Les pays grugés par ses interventions humanitaires déguisées ont décidé aujourd’hui, enfin, de réagir, à l’initiative du Vénézuela qui est logiquement devenu la bête noire des Etats-Unis, pour cette raison de plus. Il y a un an, la création d’un « Centre d’Alerte pour la Défense de la Souveraineté » (ou CADES) qui se consacrera, selon ses statuts, à « développer un réseau continental d’enquête sur les projets d’ingérence, de déstabilisation et d’espionnage américain contre les peuples d’Amérique latine »,annoncée à Caracas, semble avoir été un pas décisif. Tout est parti d’un ouvrage fondamental, « La Telaraña Imperial : Enciclopedia de Injerencia y Subversión » (« La toile d’araignée impériale : encyclopédie de l’ingérence et de la subversion ») signé Eva Golinger et Romain Migus, qui analysait en détail l’ingérence américaine en Amérique du Sud, (et pas seulement là) via USAID et la NED : « Entre autres choses, Golinger et Mingus expliquent la connection entre les Bilderberg, les groupe d’entreprises, politiciens et dirigeants les plus importants du monde, et les canaux de télévision privés au Venezuela ; la relation entre des étudiants vénézuéliens, les militaires étasuniens, l’OTAN et le multimillionnaire George Soros ; le lien entre les mouvements séparatistes de Santa Cruz en Bolivie, ou de l’état de Zulia au Venezuela, ou de Guayaquil en Équateur, et de jeunes en Ukraine et en Georgie et comment les architectes de l’agression contre l’Irak sont membres d’un think tank yankee qui a prépare un plan semblable contre le Venezuela. » On retombe bien sur les mêmes…

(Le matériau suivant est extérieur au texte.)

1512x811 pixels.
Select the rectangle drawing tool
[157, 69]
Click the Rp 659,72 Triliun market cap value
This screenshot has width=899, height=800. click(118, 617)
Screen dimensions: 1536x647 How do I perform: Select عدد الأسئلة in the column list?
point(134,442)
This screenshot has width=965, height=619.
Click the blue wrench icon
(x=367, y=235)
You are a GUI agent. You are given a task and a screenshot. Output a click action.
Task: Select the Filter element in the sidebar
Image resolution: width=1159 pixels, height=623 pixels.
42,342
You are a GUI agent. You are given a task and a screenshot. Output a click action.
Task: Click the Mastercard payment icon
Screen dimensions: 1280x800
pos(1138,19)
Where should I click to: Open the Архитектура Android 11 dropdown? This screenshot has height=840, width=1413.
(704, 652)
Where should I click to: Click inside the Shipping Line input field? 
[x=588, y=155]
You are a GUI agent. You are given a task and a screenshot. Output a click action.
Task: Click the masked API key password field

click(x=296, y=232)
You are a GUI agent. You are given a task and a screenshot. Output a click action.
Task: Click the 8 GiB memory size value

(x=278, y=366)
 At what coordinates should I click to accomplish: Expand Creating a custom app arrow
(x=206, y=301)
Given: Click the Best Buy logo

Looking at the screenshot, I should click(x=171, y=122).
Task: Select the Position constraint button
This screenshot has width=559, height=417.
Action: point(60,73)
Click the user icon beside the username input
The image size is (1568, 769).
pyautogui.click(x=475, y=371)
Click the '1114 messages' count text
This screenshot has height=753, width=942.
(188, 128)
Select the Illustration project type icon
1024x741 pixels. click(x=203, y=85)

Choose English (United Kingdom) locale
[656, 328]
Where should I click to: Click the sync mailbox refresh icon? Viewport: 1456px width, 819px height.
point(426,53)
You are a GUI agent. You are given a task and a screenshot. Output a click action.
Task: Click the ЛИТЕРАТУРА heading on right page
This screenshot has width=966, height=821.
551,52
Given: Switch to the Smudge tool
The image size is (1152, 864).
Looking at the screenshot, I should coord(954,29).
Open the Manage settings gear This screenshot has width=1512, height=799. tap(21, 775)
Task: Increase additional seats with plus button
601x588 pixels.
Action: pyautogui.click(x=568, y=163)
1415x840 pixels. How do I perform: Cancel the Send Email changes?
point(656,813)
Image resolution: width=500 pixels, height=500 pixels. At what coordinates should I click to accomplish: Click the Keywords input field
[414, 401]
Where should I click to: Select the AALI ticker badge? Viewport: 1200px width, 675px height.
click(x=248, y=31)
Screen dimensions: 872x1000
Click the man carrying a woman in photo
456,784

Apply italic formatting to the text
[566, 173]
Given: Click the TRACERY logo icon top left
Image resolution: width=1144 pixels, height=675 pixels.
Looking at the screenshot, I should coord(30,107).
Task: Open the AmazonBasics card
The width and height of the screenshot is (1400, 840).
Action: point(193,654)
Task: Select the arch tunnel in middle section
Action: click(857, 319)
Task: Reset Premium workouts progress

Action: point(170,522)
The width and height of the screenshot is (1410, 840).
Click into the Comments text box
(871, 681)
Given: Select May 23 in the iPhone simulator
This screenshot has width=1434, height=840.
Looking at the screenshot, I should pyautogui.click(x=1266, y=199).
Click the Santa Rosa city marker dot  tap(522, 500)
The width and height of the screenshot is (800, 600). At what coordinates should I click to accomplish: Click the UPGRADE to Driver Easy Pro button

A Cuba, le même travail de fond de déstabilisation se fait encore aujourd’hui, avec toujours la NED et sa myriade d’organisations dites humanitaires. On en dénombre 11 différentes, ayant touché au total 1 435 329 dollars en 2008. « La grande majorité de cet amas hétéroclite d’organisations, groupes et groupuscules ont été lies dans le passé à des activités de l’Agence centrale de renseignement (CIA). » précise cette fois encore la chercheuse vénézuelienne Eva Golinger. Sous Bush, la présence au Sénat de M. Mel Martínez, d’origine cubaine et de bonne vieille droite plutôt fascisante, n’a pas été dans le sens du changement. L’homme a participé à l’élaboration de la Commission for Assistance to a Free Cuba (« Commission de soutien à une Cuba libre« ), destinée à carrément anéantir l’existence de Cuba en qualité de nation indépendante. La nomination d’un « proconsul » destiné à remplacer Fidel Castro a dans ce sens représenté un sommet, comme si ici l’on désirait envahir la Belgique, en nommant à l’avance un lointain descendant dela monarchie comme futur roi. Caleb McCarry, nommé par G.W. Bush « Coordinateur pour la transition à Cuba » avait même fait le tour des capitales européennes pour tenter de les séduire, non sans difficulté parfois, il est vrai. L’homme s’est distingué autrement, notamment par son action en Haïti, où il avait des amitiés nettement mafieuses. USAID a eu en effet une influence énorme et calamiteuse en Haïti, en y mêlant une autre dimension : la dimension religieuse, tout aussi… insidieuse. Le « travail silencieux » de la CIA a en effet aussi fait des ravages dans cette partie du monde parmi la plus défavorisée, où les coups d’états se sont succédés, quand ce n’est pas un prêtre-président devenu pire que le dictateur qu’il remplaçait. Mais de cela nous parlerons dans les jours à venir, si vous le voulez bien, tant Haïti la miséreuse a pu focaliser et résumer à elle toute seule l’action insidieuse d’USAID…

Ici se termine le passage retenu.